EXERCISE DETAILS
Please rewrite the lines below with "computer-use agent" replaced by "screen assistant" and everything else unchanged.

------ DATA EXTRACT

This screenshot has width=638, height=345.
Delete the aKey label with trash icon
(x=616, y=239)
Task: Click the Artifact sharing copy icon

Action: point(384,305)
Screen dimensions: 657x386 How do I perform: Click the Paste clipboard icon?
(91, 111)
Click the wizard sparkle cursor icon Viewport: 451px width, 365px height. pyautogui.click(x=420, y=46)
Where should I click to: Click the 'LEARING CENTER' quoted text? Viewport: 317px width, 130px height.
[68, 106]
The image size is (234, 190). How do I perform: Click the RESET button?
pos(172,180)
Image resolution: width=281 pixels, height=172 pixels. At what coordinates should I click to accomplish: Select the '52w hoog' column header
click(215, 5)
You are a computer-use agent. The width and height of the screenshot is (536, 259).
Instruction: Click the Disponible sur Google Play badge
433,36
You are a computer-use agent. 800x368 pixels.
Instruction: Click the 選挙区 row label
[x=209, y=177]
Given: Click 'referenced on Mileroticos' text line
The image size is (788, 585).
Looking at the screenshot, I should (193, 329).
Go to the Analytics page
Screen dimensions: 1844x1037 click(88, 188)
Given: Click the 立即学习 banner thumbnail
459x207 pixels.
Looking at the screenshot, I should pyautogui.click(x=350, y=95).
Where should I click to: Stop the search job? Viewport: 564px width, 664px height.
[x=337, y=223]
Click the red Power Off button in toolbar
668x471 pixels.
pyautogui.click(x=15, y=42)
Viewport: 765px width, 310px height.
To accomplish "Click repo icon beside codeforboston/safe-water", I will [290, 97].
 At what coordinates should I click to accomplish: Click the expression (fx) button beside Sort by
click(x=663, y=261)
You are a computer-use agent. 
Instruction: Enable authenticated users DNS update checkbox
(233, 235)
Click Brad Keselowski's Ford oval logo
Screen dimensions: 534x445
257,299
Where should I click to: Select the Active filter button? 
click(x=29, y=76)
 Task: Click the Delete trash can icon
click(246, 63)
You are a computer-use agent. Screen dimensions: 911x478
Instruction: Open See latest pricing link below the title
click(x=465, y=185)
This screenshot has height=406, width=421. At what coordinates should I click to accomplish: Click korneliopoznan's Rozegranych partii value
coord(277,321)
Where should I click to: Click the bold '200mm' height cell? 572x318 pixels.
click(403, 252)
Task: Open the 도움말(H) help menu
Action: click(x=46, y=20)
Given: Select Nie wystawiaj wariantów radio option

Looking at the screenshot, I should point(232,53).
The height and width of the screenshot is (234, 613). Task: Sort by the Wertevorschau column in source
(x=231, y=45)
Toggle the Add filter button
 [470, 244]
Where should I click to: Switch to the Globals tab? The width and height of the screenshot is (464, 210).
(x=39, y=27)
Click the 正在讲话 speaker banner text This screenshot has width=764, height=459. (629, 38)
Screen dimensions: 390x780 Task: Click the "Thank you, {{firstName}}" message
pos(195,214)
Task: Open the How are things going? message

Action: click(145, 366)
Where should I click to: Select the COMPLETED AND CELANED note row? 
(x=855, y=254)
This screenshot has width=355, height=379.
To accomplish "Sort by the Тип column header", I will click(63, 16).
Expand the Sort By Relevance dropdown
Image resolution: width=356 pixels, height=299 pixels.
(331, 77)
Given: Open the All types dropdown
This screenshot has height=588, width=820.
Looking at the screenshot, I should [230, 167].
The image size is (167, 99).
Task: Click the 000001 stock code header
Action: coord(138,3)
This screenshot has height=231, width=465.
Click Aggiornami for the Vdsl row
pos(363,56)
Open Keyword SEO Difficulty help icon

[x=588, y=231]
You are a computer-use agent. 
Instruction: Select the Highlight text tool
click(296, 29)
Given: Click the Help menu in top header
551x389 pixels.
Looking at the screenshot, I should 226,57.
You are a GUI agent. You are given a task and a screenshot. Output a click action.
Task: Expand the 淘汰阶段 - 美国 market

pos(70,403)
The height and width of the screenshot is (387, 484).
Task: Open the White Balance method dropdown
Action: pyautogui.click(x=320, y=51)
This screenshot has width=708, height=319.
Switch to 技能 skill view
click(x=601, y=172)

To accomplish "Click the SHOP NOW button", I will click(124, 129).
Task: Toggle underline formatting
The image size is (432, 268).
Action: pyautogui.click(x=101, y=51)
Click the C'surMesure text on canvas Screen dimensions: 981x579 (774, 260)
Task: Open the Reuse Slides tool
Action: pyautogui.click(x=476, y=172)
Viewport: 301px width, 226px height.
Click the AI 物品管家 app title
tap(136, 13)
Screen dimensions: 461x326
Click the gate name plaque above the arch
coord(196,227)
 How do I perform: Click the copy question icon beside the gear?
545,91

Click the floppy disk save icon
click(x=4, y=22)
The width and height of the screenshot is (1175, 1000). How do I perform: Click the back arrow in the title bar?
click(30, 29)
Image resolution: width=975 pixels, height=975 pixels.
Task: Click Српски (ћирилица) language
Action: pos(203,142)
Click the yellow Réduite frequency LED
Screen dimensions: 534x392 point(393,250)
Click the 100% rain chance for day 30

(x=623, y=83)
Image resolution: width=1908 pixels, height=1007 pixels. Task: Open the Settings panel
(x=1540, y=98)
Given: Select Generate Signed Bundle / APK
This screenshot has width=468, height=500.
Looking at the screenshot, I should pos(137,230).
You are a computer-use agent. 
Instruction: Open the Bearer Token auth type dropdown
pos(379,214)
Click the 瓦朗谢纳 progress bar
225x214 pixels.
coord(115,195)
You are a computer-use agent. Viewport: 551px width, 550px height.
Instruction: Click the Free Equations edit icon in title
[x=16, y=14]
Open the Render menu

------------

SOLUTION TO THIS TASK
This screenshot has width=638, height=345.
Delete the aKey label with trash icon
(x=616, y=239)
Task: Click the Artifact sharing copy icon

Action: point(384,305)
Screen dimensions: 657x386 How do I perform: Click the Paste clipboard icon?
(91, 111)
Click the wizard sparkle cursor icon Viewport: 451px width, 365px height. pyautogui.click(x=420, y=46)
Where should I click to: Click the 'LEARING CENTER' quoted text? Viewport: 317px width, 130px height.
[68, 106]
The image size is (234, 190). How do I perform: Click the RESET button?
pos(172,180)
Image resolution: width=281 pixels, height=172 pixels. At what coordinates should I click to accomplish: Select the '52w hoog' column header
click(215, 5)
You are a screen assistant. The width and height of the screenshot is (536, 259).
Instruction: Click the Disponible sur Google Play badge
433,36
You are a screen assistant. 800x368 pixels.
Instruction: Click the 選挙区 row label
[x=209, y=177]
Given: Click 'referenced on Mileroticos' text line
The image size is (788, 585).
Looking at the screenshot, I should (193, 329).
Go to the Analytics page
Screen dimensions: 1844x1037 click(88, 188)
Given: Click the 立即学习 banner thumbnail
459x207 pixels.
Looking at the screenshot, I should pyautogui.click(x=350, y=95).
Where should I click to: Stop the search job? Viewport: 564px width, 664px height.
[x=337, y=223]
Click the red Power Off button in toolbar
668x471 pixels.
pyautogui.click(x=15, y=42)
Viewport: 765px width, 310px height.
To accomplish "Click repo icon beside codeforboston/safe-water", I will [290, 97].
 At what coordinates should I click to accomplish: Click the expression (fx) button beside Sort by
click(x=663, y=261)
You are a screen assistant. 
Instruction: Enable authenticated users DNS update checkbox
(233, 235)
Click Brad Keselowski's Ford oval logo
Screen dimensions: 534x445
257,299
Where should I click to: Select the Active filter button? 
click(x=29, y=76)
 Task: Click the Delete trash can icon
click(246, 63)
You are a screen assistant. Screen dimensions: 911x478
Instruction: Open See latest pricing link below the title
click(x=465, y=185)
This screenshot has height=406, width=421. At what coordinates should I click to accomplish: Click korneliopoznan's Rozegranych partii value
coord(277,321)
Where should I click to: Click the bold '200mm' height cell? 572x318 pixels.
click(403, 252)
Task: Open the 도움말(H) help menu
Action: click(x=46, y=20)
Given: Select Nie wystawiaj wariantów radio option

Looking at the screenshot, I should point(232,53).
The height and width of the screenshot is (234, 613). Task: Sort by the Wertevorschau column in source
(x=231, y=45)
Toggle the Add filter button
 [470, 244]
Where should I click to: Switch to the Globals tab? The width and height of the screenshot is (464, 210).
(x=39, y=27)
Click the 正在讲话 speaker banner text This screenshot has width=764, height=459. (629, 38)
Screen dimensions: 390x780 Task: Click the "Thank you, {{firstName}}" message
pos(195,214)
Task: Open the How are things going? message

Action: click(145, 366)
Where should I click to: Select the COMPLETED AND CELANED note row? 
(x=855, y=254)
This screenshot has width=355, height=379.
To accomplish "Sort by the Тип column header", I will click(63, 16).
Expand the Sort By Relevance dropdown
Image resolution: width=356 pixels, height=299 pixels.
(331, 77)
Given: Open the All types dropdown
This screenshot has height=588, width=820.
Looking at the screenshot, I should [230, 167].
The image size is (167, 99).
Task: Click the 000001 stock code header
Action: coord(138,3)
This screenshot has height=231, width=465.
Click Aggiornami for the Vdsl row
pos(363,56)
Open Keyword SEO Difficulty help icon

[x=588, y=231]
You are a screen assistant. 
Instruction: Select the Highlight text tool
click(296, 29)
Given: Click the Help menu in top header
551x389 pixels.
Looking at the screenshot, I should 226,57.
You are a GUI agent. You are given a task and a screenshot. Output a click action.
Task: Expand the 淘汰阶段 - 美国 market

pos(70,403)
The height and width of the screenshot is (387, 484).
Task: Open the White Balance method dropdown
Action: pyautogui.click(x=320, y=51)
This screenshot has width=708, height=319.
Switch to 技能 skill view
click(x=601, y=172)

To accomplish "Click the SHOP NOW button", I will click(124, 129).
Task: Toggle underline formatting
The image size is (432, 268).
Action: pyautogui.click(x=101, y=51)
Click the C'surMesure text on canvas Screen dimensions: 981x579 (774, 260)
Task: Open the Reuse Slides tool
Action: pyautogui.click(x=476, y=172)
Viewport: 301px width, 226px height.
Click the AI 物品管家 app title
tap(136, 13)
Screen dimensions: 461x326
Click the gate name plaque above the arch
coord(196,227)
 How do I perform: Click the copy question icon beside the gear?
545,91

Click the floppy disk save icon
click(x=4, y=22)
The width and height of the screenshot is (1175, 1000). How do I perform: Click the back arrow in the title bar?
click(30, 29)
Image resolution: width=975 pixels, height=975 pixels.
Task: Click Српски (ћирилица) language
Action: pos(203,142)
Click the yellow Réduite frequency LED
Screen dimensions: 534x392 point(393,250)
Click the 100% rain chance for day 30

(x=623, y=83)
Image resolution: width=1908 pixels, height=1007 pixels. Task: Open the Settings panel
(x=1540, y=98)
Given: Select Generate Signed Bundle / APK
This screenshot has width=468, height=500.
Looking at the screenshot, I should pos(137,230).
You are a screen assistant. 
Instruction: Open the Bearer Token auth type dropdown
pos(379,214)
Click the 瓦朗谢纳 progress bar
225x214 pixels.
coord(115,195)
You are a screen assistant. Viewport: 551px width, 550px height.
Instruction: Click the Free Equations edit icon in title
[x=16, y=14]
Open the Render menu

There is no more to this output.